Jindal: La. shooter "shouldn't have been able" to buy gun
Louisiana Gov. Bobby Jindal said Sunday that John Russell Houser, the gunman who killed two people and injured nine at a Lafayette, Louisiana movie theater last week, "shouldn't have been able to buy a gun."
Houser, who also killed himself, had a long history of mental illness but was able to legally purchase a gun in Alabama.
Jindal said in an interview on "Face the Nation" Sunday that if Houser had been involuntarily committed in Louisiana, that information would have been reported to the national background check system and would have prevented him from buying a gun.
"Every time this happens it seems like the person had a history of mental illness. We need to make sure that the systems we have in place actually work," Jindal said. He said that every state should strengthen their laws so that information is being reported to the background system and that system is working.
The governor also said law enforcement is going through journals that were found in Houser's hotel room and is talking to his family members. They are also trying to confirm whether he was in other movie theaters in South Louisiana the night of the shooting.
"We may never know exactly why he chose Lafayette, why he chose Thursday night. We know this theater had security on Friday and Saturday night. We know he chose a theater with an exit that allowed him to park his car near that exit. It appeared that he was trying to escape. He had a wig. He had disguises in the car, in the hotel room," Jindal said.
Jindal also had a promise for members of the Westboro Baptist Church, who have threatened to disrupt the funeral service for one of the victims of the shooting.
"If they come here to Louisiana, if they try to disrupt this funeral, we're going to lock them up. We're going to arrest them," Jindal said. "They shouldn't try that in Louisiana. We won't abide by that here. Let these families grieve. Let them celebrate their daughters, their children, their spouses, their loved ones' lives in peace. They better not try that nonsense here."

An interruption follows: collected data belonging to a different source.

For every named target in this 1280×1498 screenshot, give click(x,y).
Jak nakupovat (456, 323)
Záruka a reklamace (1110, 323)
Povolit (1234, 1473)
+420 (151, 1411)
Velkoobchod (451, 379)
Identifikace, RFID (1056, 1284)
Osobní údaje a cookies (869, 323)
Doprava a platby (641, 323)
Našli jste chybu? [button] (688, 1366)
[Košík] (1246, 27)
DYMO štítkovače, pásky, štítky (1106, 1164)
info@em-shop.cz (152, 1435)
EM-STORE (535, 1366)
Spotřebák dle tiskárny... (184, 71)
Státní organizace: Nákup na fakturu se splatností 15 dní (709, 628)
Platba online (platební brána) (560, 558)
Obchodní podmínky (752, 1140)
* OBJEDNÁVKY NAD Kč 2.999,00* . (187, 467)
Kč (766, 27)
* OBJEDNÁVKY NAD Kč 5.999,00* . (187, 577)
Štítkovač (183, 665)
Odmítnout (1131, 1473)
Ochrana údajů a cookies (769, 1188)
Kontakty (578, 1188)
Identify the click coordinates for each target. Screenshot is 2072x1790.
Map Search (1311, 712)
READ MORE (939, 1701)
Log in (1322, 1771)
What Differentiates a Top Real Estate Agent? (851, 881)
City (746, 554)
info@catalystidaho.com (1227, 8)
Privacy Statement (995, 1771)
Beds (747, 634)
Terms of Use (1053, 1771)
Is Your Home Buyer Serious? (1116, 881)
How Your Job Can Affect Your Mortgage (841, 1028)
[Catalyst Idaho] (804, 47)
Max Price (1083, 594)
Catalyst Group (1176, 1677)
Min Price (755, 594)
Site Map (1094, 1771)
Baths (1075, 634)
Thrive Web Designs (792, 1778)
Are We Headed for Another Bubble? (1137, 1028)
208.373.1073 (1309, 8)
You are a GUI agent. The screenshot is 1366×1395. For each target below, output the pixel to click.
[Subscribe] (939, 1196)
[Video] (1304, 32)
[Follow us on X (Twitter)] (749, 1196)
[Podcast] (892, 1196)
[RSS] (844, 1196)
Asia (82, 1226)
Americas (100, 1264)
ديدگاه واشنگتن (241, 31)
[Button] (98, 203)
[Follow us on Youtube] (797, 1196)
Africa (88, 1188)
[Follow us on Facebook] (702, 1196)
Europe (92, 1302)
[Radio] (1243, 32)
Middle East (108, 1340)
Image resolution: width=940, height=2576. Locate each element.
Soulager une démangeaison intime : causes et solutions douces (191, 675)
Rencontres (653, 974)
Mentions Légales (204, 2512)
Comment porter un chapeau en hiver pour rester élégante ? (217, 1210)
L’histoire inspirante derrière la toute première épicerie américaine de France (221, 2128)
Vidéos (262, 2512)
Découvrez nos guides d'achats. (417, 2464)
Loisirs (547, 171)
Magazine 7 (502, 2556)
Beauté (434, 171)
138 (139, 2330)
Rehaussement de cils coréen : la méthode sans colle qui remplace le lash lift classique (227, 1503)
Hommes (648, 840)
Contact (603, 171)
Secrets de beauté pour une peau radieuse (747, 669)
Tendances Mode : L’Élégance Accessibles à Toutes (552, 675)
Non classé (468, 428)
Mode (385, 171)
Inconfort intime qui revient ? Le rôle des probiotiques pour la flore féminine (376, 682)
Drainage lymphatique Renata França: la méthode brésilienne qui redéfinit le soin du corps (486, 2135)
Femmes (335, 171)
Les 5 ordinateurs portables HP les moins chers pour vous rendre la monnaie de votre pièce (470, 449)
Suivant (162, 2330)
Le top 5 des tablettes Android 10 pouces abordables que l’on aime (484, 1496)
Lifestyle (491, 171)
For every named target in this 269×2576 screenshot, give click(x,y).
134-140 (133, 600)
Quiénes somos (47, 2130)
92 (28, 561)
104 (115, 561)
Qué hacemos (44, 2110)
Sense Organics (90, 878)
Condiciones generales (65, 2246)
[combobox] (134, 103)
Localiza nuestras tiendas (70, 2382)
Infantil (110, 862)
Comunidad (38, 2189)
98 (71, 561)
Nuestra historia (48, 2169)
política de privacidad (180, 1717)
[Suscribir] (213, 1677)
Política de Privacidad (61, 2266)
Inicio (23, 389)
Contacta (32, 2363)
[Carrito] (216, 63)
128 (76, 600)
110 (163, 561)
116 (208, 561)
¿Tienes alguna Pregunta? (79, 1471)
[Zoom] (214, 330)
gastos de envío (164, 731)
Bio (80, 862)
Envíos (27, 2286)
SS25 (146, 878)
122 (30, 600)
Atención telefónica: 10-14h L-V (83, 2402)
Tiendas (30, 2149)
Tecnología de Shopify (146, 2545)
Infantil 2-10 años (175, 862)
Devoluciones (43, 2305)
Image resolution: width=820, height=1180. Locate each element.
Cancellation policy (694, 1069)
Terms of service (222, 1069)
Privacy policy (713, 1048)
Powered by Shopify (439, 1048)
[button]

In a separate interview, Sen. Joe Manchin, D-West Virginia said that he needs "Republican help" to expand the background check system. He worked with Sen. Pat Toomey, R-Pennsylvania, to do so in 2013 but the bill was voted down in the Senate.
"I need my friends on the Republican side of the aisle to help us with a most reasonable, seasonable path forward," Manchin said. "It's not gun control, it's just saying that, listen, if you go to a gun show, commercial transaction, we need to know who you are and if you've had a problem before, if you've been criminal or a mental problem. And if you go on the Internet. Those are two areas that we don't have personal contact."
In addition to closing loopholes in the background check system, Manchin said a lot of states and territories are not doing enough to inform the federal background check system of people who have faced a criminal prosecution or mental adjudication and should not be allowed to purchase a gun.
"If they do that we'll have a more accurate database. This person would have been caught," Manchin said. "I'm not saying they did anything wrong. But somehow that shouldn't have happened, him having a criminal record and also a mental problem on top of that. So he was kind of a double whammy on this."
Manchin also tried to assure gun owners that the federal government is not trying to interfere with their right to own a gun.
"People are scared...and basically they said, 'I'm scared because...I don't trust the government.' And it's a shame when you get into that position that you don't trust anybody," he told host John Dickerson. "We're not going to let that happen. We're going to protect the Second Amendment rights."